« Parfois les histoires viennent de mes rêves. »

Les Rendez-vous Québec Cinéma sont toujours l’occasion de mettre en lumière le meilleur du cinéma québécois, mais aussi de redécouvrir des films que l’on a manqué au cours de l’année précédente. C’est dans cette optique que nous vous proposons, quelques mois après sa sortie, une critique de Le Train de Marie Brassard.
Dans le Québec des années 1960, Agathe, une enfant asthmatique, vit avec sa mère Thérèse (Larissa Corriveau), une artiste mélancolique. La nuit, la sirène récurrente d’un train alimente sa vision d’un monde parallèle où transitent des voyageurs, des personnages… À l’adolescence, Agathe (Électra Kiara Codina) rencontre Frank (Lennikim), un jeune écrivain, qui lui permettra de franchir la frontière entre le présent et l’avenir.
Le Train est avant tout un voyage. Un voyage qui traverse les époques, les rêves, les envies, et oscille entre les différentes réalités. Il devient ainsi un passage, un lien entre plusieurs dimensions : le réel et l’imaginaire, le passé et le futur, l’enfance et l’adolescence.
Le film retrace des thématiques propres à la réalisatrice et à son parcours. Marie Brassard nous signe un récit autobiographique qui nous replonge dans son vécu des années 1970. À travers ce regard intime, elle transforme le train en un véritable fil conducteur, un leitmotiv qui rythme le récit.
À l’inverse du train qui suit des rails pour avancer, un chemin tout tracé, imposé, qu’il ne peut pas quitter, Agathe, elle, évolue et grandit autrement. Elle n’en suit pas le chemin défini. Elle grandit dans son propre monde, en fabriquant son propre chemin, en dehors des lignes déjà imposées.

Son parcours n’a rien de « normal », surtout dans les années 70. Elle grandit dans un foyer monoparental, uniquement avec sa mère, avec pour seule figure paternelle Maurice, un ami de la famille. À cela s’ajoute l’asthme, qui l’empêche de profiter pleinement des choses. Ce corps fragile la ralentit, la met à l’écart, l’empêche de suivre le même rythme que les autres. Elle ne peut pas avancer comme tout le monde, et ça la place naturellement en marge. Se réfugiant dans les rêves, dans d’autres mondes qu’elle se crée.
Cette construction passe aussi par une esthétique très marquée. La reconstitution des années 70 est particulièrement réussie : les costumes, les couleurs, le souci du détail dans les voitures, les bus. La scène du bar vient appuyer l’aboutissement de ce travail de reconstitution.

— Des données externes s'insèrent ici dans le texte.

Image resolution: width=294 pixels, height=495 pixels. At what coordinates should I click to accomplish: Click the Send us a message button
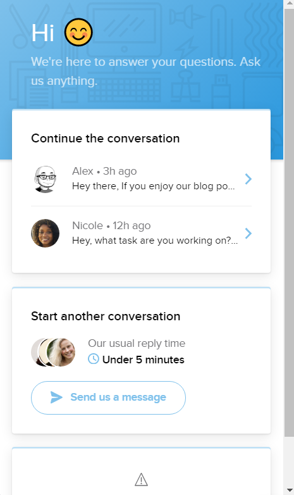[108, 398]
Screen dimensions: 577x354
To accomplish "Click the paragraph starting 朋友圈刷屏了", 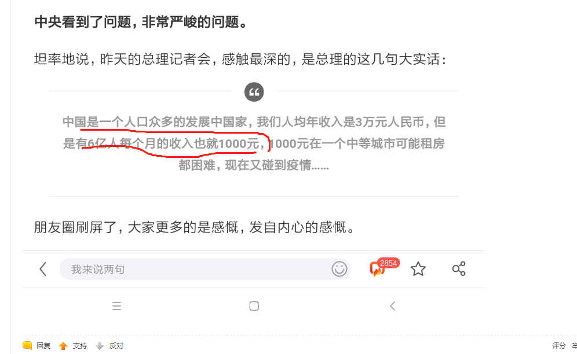I will tap(194, 227).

Tout participe à recréer une ambiance vivante et crédible. Mais au-delà du simple décor, cette reconstitution porte une véritable nostalgie. Elle sublime le passé, en révèle la beauté, tout en y ajoutant une touche de romantisme. Ce regard chargé d’émotion et de souvenirs.
Le film joue constamment avec la frontière entre le réel et la rêverie. Cette limite est fine, parfois imperceptible, et le spectateur est régulièrement amené à se demander ce qui relève du souvenir ou de l’imagination. Cette ambivalence est d’ailleurs au cœur du film, qui se termine sans trancher, laissant subsister un doute, une incertitude. C’est précisément dans cet entre-deux que réside sa force.
Le train est présenté aux RVQC le 24 avril 2026.